[Written exercise] Copy the lines from the one with "This screenshot has width=951, height=704." to the one with "click(x=736, y=530)", switching "ribbon" to "toolbar" and leaving everything else unchanged.

## Start Given records

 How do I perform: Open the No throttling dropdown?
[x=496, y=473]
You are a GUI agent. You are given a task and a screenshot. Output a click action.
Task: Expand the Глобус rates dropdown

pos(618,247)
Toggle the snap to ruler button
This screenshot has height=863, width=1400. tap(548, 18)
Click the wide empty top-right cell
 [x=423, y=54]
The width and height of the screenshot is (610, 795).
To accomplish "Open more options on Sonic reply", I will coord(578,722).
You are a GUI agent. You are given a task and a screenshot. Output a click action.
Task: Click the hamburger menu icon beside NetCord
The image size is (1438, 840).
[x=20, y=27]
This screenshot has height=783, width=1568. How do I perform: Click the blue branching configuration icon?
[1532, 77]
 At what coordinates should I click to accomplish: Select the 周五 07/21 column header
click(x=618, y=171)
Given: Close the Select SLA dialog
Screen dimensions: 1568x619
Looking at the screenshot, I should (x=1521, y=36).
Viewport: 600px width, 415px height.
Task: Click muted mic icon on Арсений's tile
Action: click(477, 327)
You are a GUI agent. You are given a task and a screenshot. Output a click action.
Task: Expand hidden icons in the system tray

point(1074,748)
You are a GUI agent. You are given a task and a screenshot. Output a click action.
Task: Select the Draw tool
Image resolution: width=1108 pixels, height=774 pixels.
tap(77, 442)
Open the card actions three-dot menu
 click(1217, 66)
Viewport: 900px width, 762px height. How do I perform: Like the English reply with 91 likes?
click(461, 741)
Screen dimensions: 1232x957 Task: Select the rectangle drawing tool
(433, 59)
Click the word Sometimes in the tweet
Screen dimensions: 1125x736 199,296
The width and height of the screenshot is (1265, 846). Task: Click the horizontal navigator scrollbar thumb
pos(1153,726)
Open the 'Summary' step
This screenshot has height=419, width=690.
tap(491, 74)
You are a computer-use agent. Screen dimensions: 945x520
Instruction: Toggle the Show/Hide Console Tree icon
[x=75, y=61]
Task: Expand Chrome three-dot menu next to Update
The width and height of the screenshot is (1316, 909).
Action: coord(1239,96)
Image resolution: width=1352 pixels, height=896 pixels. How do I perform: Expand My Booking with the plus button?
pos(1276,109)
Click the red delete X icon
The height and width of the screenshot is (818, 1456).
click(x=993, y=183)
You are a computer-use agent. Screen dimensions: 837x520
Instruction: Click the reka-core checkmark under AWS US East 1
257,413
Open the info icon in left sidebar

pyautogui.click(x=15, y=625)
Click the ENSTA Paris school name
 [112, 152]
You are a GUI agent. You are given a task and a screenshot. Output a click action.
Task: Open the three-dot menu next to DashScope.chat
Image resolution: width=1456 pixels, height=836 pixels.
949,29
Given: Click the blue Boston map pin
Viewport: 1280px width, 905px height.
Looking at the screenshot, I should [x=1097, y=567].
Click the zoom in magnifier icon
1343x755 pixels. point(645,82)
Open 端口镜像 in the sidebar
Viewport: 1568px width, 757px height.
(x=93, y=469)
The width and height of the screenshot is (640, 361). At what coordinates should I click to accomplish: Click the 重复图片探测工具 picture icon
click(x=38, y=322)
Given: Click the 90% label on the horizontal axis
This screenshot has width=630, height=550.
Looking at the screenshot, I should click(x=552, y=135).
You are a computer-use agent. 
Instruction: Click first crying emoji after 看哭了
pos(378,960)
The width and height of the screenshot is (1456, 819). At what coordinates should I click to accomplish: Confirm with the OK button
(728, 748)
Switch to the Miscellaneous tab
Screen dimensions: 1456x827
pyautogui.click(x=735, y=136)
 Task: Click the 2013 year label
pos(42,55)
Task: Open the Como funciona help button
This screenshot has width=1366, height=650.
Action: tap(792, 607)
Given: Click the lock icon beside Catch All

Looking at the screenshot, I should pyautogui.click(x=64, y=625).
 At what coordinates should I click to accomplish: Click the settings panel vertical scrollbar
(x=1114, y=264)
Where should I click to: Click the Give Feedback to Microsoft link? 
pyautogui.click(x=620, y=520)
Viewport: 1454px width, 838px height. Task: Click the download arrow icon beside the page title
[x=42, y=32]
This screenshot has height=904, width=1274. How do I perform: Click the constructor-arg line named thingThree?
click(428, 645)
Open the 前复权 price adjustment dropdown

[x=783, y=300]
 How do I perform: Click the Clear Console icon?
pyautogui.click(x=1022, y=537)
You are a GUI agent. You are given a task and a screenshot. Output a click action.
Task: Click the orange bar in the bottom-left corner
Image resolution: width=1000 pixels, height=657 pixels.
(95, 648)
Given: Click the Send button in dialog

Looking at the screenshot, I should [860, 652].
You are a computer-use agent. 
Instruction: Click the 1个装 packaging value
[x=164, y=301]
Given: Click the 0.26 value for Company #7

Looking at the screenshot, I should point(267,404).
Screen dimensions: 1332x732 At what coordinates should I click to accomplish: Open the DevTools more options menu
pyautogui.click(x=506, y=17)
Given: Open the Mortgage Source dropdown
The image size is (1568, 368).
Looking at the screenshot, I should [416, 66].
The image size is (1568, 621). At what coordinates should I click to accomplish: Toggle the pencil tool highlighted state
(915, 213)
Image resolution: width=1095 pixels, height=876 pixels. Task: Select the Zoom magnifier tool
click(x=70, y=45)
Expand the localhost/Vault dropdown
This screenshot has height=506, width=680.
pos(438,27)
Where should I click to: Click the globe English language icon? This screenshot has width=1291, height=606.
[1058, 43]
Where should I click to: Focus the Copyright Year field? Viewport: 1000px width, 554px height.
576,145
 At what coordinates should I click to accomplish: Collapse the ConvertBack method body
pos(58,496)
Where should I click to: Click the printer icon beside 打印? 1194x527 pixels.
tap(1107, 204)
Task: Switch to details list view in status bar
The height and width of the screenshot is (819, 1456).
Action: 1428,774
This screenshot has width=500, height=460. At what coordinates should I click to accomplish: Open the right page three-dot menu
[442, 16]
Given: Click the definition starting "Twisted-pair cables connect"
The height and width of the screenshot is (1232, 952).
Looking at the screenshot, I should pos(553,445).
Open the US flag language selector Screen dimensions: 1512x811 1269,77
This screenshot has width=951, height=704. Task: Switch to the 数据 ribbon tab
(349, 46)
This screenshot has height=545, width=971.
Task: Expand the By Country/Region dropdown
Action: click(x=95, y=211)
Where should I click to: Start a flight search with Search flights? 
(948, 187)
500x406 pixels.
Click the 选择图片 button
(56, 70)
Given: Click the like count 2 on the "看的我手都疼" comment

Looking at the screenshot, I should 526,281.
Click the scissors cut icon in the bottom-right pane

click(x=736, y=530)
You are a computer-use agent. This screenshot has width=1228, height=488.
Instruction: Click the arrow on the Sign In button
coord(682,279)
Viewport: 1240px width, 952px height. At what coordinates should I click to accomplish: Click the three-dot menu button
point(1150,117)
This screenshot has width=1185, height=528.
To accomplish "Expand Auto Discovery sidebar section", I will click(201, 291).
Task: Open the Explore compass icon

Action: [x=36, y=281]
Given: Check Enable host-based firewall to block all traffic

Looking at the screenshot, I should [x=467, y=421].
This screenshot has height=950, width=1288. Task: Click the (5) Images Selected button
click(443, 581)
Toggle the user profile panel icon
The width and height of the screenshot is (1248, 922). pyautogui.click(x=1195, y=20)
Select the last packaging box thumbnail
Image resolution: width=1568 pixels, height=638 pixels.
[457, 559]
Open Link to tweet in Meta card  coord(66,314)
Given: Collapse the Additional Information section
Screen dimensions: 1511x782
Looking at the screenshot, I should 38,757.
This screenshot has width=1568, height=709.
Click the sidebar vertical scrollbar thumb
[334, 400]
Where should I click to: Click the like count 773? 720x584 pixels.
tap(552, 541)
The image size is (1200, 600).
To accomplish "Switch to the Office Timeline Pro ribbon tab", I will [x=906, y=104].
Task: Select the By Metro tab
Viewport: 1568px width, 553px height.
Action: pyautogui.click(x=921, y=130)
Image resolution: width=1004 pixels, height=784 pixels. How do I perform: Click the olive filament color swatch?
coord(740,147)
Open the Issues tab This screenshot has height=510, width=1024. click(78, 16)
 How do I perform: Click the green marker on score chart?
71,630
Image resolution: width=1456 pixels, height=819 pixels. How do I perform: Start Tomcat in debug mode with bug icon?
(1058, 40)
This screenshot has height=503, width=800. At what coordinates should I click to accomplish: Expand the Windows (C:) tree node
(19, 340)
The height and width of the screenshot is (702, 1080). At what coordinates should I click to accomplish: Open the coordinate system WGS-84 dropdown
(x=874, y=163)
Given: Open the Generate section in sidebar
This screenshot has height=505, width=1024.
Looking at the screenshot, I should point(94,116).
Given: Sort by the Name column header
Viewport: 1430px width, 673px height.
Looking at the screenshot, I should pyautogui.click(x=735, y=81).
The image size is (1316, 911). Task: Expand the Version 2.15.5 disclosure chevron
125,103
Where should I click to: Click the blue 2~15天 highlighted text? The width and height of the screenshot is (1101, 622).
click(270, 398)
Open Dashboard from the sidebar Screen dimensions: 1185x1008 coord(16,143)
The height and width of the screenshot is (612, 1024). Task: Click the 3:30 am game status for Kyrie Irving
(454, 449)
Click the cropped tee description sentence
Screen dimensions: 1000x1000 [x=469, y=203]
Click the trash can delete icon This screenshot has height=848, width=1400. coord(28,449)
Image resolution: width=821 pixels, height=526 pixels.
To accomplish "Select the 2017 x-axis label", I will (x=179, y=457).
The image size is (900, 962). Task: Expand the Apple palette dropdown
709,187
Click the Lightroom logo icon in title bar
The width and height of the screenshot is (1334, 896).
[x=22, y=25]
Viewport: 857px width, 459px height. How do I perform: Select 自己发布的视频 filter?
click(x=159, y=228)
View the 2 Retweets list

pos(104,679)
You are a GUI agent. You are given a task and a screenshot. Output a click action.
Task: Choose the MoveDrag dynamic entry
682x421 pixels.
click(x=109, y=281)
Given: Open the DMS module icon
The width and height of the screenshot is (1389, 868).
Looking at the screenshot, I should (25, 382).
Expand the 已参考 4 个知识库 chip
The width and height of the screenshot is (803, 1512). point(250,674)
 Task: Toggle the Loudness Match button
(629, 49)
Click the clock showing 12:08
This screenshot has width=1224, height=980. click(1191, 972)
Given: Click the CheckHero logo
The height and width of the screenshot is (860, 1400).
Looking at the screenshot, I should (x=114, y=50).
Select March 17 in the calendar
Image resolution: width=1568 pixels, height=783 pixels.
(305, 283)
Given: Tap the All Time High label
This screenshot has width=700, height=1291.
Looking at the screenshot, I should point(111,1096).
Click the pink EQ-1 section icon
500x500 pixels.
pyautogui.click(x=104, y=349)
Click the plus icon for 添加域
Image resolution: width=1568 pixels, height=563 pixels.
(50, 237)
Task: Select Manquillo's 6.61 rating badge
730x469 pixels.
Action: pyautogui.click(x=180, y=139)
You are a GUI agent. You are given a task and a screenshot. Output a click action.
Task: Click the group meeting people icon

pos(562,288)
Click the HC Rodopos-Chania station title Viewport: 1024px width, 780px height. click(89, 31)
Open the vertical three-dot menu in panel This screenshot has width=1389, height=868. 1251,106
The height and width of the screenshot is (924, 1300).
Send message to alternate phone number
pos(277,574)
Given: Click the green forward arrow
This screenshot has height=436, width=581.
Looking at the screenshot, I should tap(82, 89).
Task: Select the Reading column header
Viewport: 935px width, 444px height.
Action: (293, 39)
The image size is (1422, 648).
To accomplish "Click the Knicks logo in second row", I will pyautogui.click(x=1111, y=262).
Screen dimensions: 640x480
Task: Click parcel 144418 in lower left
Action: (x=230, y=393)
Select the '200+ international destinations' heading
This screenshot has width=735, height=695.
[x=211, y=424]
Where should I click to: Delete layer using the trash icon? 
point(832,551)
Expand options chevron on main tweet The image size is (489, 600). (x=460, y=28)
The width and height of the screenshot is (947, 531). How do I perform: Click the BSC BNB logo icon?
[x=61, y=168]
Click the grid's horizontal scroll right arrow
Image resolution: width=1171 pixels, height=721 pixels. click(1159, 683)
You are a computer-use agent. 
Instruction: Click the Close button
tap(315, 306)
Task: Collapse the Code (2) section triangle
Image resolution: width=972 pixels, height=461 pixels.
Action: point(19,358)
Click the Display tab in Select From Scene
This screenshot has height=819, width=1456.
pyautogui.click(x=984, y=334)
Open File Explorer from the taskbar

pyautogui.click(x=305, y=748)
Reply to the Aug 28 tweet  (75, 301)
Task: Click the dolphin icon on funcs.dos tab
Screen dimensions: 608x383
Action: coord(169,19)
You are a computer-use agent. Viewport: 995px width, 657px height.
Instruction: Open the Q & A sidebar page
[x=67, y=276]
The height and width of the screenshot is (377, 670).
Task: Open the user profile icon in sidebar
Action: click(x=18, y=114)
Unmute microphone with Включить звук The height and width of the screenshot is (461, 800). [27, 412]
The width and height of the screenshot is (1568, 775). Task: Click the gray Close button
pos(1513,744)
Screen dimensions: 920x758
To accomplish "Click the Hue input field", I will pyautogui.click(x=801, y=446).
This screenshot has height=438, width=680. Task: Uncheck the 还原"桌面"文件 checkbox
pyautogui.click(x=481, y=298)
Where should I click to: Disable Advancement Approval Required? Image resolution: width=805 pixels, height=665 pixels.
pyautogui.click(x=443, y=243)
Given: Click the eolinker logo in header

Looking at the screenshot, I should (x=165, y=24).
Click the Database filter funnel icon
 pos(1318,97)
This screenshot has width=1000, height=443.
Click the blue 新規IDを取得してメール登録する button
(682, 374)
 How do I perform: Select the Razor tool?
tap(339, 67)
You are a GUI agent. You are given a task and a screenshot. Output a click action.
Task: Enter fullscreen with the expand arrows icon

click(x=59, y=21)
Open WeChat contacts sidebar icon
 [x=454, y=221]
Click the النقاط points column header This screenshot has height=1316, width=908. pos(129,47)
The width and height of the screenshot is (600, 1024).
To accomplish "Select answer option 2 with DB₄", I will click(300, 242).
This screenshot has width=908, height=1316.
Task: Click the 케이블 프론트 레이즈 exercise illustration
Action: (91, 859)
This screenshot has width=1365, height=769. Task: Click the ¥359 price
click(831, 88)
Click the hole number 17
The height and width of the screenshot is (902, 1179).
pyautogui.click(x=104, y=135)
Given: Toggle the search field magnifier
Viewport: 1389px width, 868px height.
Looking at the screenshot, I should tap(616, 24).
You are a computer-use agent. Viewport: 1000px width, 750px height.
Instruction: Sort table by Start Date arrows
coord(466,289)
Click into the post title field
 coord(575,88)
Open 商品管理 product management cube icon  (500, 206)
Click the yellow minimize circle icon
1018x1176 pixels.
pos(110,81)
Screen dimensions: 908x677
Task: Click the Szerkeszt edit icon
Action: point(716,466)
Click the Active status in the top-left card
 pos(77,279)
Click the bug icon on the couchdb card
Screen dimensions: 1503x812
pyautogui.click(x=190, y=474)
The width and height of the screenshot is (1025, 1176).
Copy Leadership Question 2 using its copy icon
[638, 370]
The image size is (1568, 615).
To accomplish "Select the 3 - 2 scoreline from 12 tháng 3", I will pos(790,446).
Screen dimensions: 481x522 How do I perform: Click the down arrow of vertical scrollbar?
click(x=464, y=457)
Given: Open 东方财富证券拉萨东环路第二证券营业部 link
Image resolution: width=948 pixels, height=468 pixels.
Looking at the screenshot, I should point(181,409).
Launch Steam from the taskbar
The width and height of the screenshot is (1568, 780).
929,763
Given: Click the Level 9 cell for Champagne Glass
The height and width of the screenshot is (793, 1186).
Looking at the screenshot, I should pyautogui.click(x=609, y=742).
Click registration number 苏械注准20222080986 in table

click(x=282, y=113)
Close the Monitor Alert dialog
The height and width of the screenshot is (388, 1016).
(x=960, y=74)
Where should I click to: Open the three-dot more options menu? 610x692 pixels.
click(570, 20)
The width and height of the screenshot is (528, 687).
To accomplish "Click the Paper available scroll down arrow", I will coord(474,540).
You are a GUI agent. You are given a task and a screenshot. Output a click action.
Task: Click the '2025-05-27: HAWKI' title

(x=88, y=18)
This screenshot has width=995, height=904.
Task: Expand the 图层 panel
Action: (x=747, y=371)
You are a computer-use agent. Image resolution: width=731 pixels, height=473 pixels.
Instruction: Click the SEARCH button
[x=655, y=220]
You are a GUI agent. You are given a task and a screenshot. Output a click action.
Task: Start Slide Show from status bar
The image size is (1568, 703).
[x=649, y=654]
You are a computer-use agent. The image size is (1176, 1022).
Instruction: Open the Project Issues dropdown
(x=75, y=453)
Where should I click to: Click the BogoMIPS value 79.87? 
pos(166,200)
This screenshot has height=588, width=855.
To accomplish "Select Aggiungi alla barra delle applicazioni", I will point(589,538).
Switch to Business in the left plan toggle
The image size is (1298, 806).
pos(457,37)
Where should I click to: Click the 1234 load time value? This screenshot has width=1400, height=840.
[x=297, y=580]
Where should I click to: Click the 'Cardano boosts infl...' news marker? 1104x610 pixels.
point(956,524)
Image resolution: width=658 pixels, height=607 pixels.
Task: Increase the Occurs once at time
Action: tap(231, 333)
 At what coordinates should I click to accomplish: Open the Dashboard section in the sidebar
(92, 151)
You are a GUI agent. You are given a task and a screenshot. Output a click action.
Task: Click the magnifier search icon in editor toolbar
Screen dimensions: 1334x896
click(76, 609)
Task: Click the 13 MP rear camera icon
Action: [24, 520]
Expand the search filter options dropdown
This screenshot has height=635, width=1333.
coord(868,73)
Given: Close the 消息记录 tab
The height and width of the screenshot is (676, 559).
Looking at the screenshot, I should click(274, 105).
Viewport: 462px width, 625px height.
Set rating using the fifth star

## End Given records

[Solution]
This screenshot has width=951, height=704. Task: Switch to the 数据 toolbar tab
(349, 46)
This screenshot has height=545, width=971.
Task: Expand the By Country/Region dropdown
Action: click(x=95, y=211)
Where should I click to: Start a flight search with Search flights? 
(948, 187)
500x406 pixels.
Click the 选择图片 button
(56, 70)
Given: Click the like count 2 on the "看的我手都疼" comment

Looking at the screenshot, I should 526,281.
Click the scissors cut icon in the bottom-right pane

click(x=736, y=530)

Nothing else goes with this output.